Après les patrons voyous et les retraites misérables, Delépine et Kervern poursuivent leur exploration de la vie de la France d'en-bas à l'heure de la crise, en prenant cette fois prétexte du burnout de Jean-Pierre pour trimbaler leurs deux héros dans l'immensité claustrophobique d'une zone commerciale de périphérie urbaine. Comme dans leurs deux films précédents, les personnages suivent un parcours erratique, mais tels les personnages de "L'Ange exterminateur", ils semblent condamnés à rester dans ce périmètre de laideur et de vacuité.
Au sein de cette zone se trouvent le bouiboui parental, le magasin de literie où travaille Jean-Pïerre, et semble-t-il, la maison où ce dernier habite avec sa femme et sa petite fille. Seul Not vient d'ailleurs, et il est d'abord filmé en centre ville ; normal pour un punk accompagné d'un chien qui attaque le chat sur les panneaux Feu Vert. Le film met énormément de temps à réellement démarrer, du fait de l'étirement des scènes d'exposition qui présentent en parallèle les trois protagonistes : les parents aquoibonistes, le punk forcément rebelle et le cadet aux aspirations raffariniennes. La première scène où on les voit réunis ne fonctionne absolument pas, parce que construite sur une seule idée délayée : filmés en plan fixe, les deux frères parlent à leur père, ou plutôt débitent leurs discours sans se préoccuper de celui de l'autre, Not racontant ses dernières bastons et Jean-Pierre ventant les avantages du système surround dans le home cinéma.
C'est certainement là que se situe la principale faiblesse du film : l'absence de cohérence scénaristique ne peut pas être compensée par l'empilement d'idées plus ou moins réussies. Au chapitre des idées qui marchent, une courte scène entre Bouli Lanners et Areski Belkacem avec un dialogue à la Raymond Devos, le caméo de Gérard Depardieu en oracle lisant l'avenir dans l'eau-de-vie ("La vérité, elle est trop belle pour que tu puisses la supporter"), ou encore la scène drôle et cruelle du suicide de l'agriculteur. Mais la ligne narrative que donnait le but à atteindre dans les deux films précédents (la vengeance dans "Louise-Michel", la récupération des papelards dans "Mammuth") fait ici défaut, et les deux personnages principaux s'agitent en vase clos, d'ailleurs symbolisé par le recours aux caméras de surveillance, voire à l'Iphone du patron de Jean-Pierre.

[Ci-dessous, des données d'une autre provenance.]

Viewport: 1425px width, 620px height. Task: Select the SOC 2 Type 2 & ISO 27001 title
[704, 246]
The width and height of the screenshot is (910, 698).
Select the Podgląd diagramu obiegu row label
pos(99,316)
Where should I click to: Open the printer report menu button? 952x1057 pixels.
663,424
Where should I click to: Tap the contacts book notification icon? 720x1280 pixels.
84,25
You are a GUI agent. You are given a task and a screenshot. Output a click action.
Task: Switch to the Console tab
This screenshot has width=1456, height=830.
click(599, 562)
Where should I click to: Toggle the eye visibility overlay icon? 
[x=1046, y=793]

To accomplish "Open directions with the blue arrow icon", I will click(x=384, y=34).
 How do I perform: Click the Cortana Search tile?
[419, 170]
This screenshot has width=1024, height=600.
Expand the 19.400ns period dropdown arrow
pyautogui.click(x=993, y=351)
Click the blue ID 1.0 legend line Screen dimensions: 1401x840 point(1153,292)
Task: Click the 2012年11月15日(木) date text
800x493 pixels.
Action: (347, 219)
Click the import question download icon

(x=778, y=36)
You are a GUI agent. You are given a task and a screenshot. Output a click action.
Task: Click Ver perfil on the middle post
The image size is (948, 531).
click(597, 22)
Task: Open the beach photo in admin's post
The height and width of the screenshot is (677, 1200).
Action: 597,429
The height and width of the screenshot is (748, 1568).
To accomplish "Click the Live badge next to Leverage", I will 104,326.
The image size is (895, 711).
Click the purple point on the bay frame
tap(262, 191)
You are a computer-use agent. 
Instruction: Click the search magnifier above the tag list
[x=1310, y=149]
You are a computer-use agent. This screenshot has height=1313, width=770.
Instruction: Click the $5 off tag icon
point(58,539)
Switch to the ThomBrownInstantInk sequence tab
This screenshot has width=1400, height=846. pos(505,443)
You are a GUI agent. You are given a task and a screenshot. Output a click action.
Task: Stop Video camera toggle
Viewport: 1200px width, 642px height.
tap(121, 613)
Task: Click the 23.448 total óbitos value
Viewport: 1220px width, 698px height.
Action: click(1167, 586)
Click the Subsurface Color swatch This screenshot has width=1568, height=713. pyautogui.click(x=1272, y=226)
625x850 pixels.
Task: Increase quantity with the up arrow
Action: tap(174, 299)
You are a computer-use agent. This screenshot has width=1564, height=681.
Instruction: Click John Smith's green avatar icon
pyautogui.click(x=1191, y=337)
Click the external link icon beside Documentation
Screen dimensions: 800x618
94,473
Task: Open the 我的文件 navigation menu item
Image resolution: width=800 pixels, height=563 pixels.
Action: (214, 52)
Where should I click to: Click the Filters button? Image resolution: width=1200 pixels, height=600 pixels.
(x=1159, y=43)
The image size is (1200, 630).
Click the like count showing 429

Les deux réalisateurs se sont étonnés que Benoît Poelvoorde et Albert Dupontel, deux acteurs de la même génération prêts à endosser les pires personnages n'aient jamais encore tourné ensemble. Dans cet exercice, le premier s'en sort mieux, jouant beaucoup plus en retenue qu'on aurait pu le craindre. Dupontel s'agite beaucoup, comme le requiert son personnage, mais ce burlesque tourne à vide, créant même parfois un sentiment de gêne, comme quand il se bat avec une arbuste. Le jeu minimaliste et décalé du duo des années 70 reconstitué, Areski et Brigitte Fontaine, amuse au début mais lasse très vite du fait du vide des personnages.
"Le Grand soir" fait partie de ces films qui enregistrent un décalage significatif entre la réception des critiques et celle du public, comme le manifeste le système d'étoiles d'Allociné. Effet cannois de réaction positive devant un film malgré tout optimiste au milieu de la dépression ambiante ? Sensibilité cinéphilique devant un film qui rappelle par moment Tati dans sa façon de capter de loin l'absurdité du monde moderne ? Toujours est-il que ce nouveau film du duo grolandais ne tient pas les promesses de "Mammuth", et qu'il rappelle une fois de plus qu'il ne suffit pas de quelques idées et de quelques images fortes pour faire un film.